Optimize AI Workloads with SageMaker HyperPod Scheduling

Published Date : 15/09/2025

Discover how Amazon SageMaker HyperPod task governance can optimize training efficiency and network latency for your AI workloads by leveraging topology-aware scheduling.

Today, Amazon SageMaker HyperPod introduces a new capability to help optimize the training efficiency and network latency of your AI workloads. This feature, known as topology-aware scheduling, streamlines resource allocation and enhances compute resource utilization across teams and projects on Amazon Elastic Kubernetes Service (Amazon EKS) clusters. Administrators can now govern accelerated compute allocation and enforce task priority policies, which improves resource utilization and enables organizations to focus on accelerating generative AI innovation and reducing time to market.

Generative AI workloads often require extensive network communication across Amazon Elastic Compute Cloud (Amazon EC2) instances. The network bandwidth between these instances significantly impacts both workload runtime and processing latency. The physical placement of instances within a data center’s hierarchical infrastructure plays a crucial role in this. Data centers are organized into nested organizational units such as network nodes and node sets, with multiple instances per network node and multiple network nodes per node set. For example, instances within the same organizational unit experience faster processing times compared to those across different units. This means that fewer network hops between instances result in lower communication latency.

To optimize the placement of your generative AI workloads in your SageMaker HyperPod clusters, you can use EC2 network topology information during your job submissions. EC2 instance topology is described by a set of nodes, with one node in each layer of the network. Refer to the official AWS documentation for details on how EC2 topology is arranged. Network topology labels offer several key benefits:

- Reduced latency by minimizing network hops and routing traffic to nearby instances.

- Improved training efficiency by optimizing workload placement across network resources.

With topology-aware scheduling for SageMaker HyperPod task governance, you can use topology network labels to schedule your jobs with optimized network communication, thereby improving task efficiency and resource utilization for your AI workloads.

In this post, we introduce topology-aware scheduling with SageMaker HyperPod task governance by submitting jobs that represent hierarchical network information.

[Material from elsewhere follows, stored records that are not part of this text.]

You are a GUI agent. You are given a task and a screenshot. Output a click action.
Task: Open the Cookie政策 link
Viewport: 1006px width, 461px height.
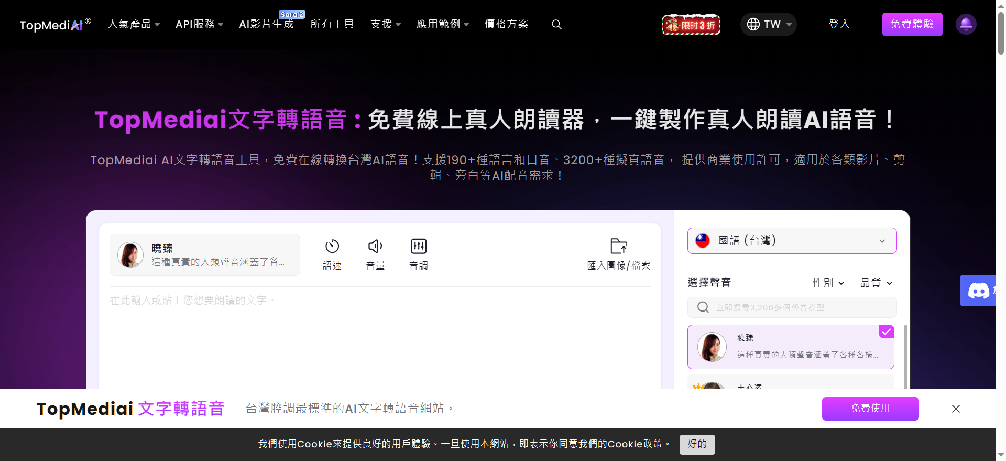[x=635, y=444]
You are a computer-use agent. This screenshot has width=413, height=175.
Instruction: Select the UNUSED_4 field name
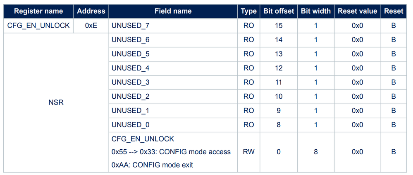click(x=131, y=68)
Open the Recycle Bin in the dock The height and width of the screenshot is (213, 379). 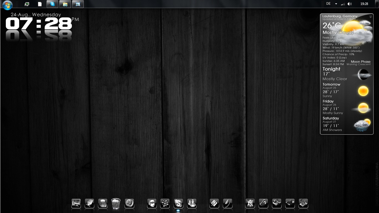click(116, 203)
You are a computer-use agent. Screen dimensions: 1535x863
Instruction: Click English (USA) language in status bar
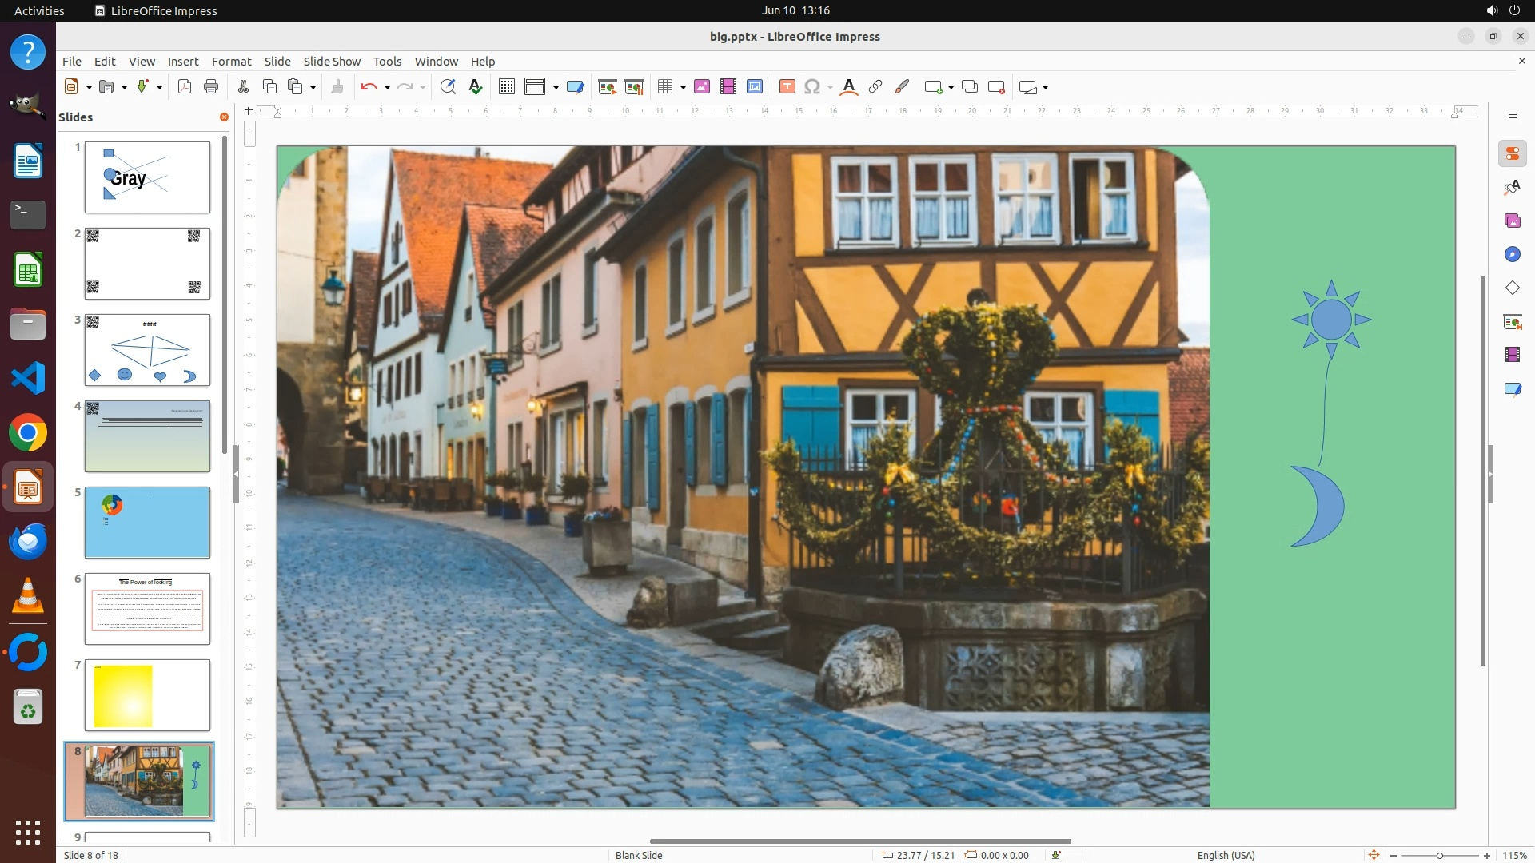pos(1226,855)

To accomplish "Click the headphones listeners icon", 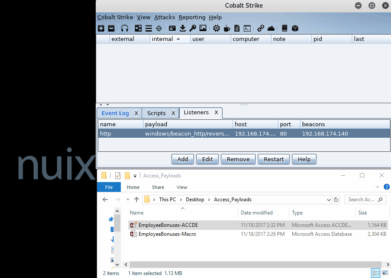I will (125, 29).
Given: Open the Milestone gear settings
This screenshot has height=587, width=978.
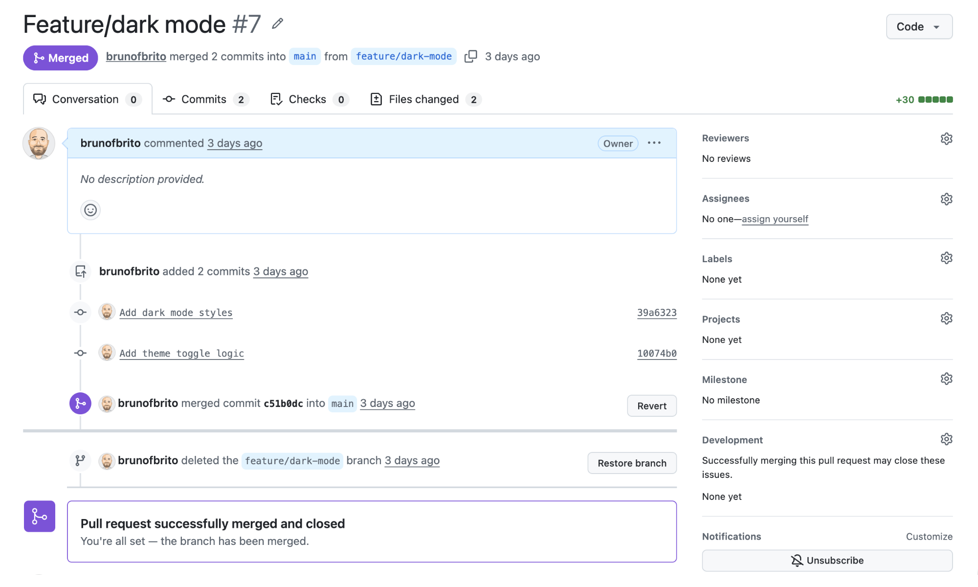Looking at the screenshot, I should [x=946, y=379].
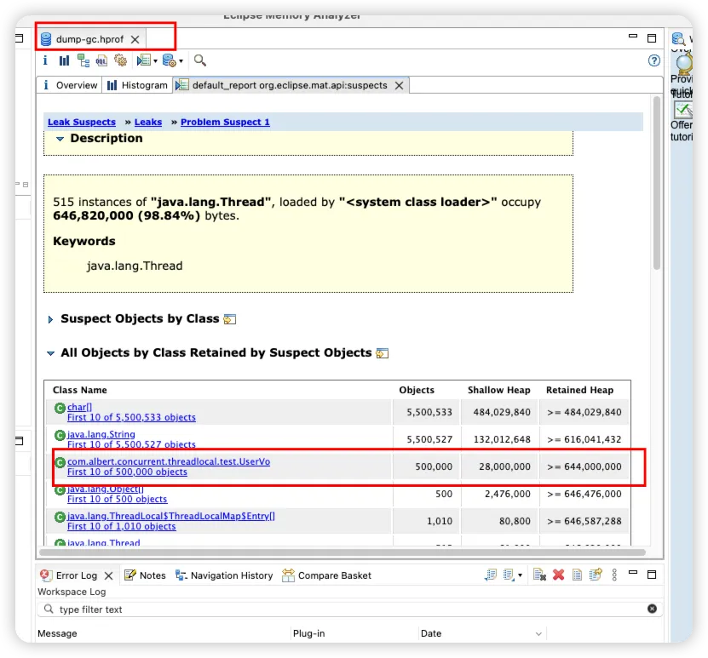Click the type filter text field
This screenshot has height=658, width=708.
click(x=341, y=609)
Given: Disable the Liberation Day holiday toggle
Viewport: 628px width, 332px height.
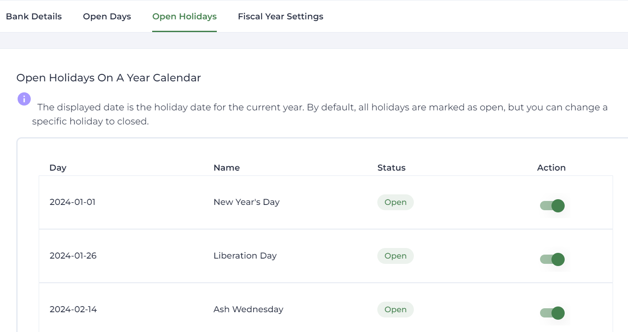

We provide details on how to use SageMaker HyperPod task governance to optimize your job efficiency.

Solution Overview

Data scientists interact with SageMaker HyperPod clusters to train, fine-tune, and deploy models on accelerated compute instances. It’s essential to ensure that data scientists have the necessary capacity and permissions when interacting with clusters of GPUs. To implement topology-aware scheduling, you first confirm the topology information for all nodes in your cluster, run a script to identify instances on the same network nodes, and finally schedule a topology-aware training task on your cluster. This workflow provides higher visibility and control over the placement of your training instances.

Prerequisites

To get started with topology-aware scheduling, you must have the following prerequisites:

- An EKS cluster.

- A SageMaker HyperPod cluster with instances enabled for topology information.

- The SageMaker HyperPod task governance add-on installed (version 1.2.2 or later).

- Kubectl installed.

- (Optional) The SageMaker HyperPod CLI installed.

Get Node Topology Information

Run the following command to show node labels in your cluster. This command provides network topology information for each instance.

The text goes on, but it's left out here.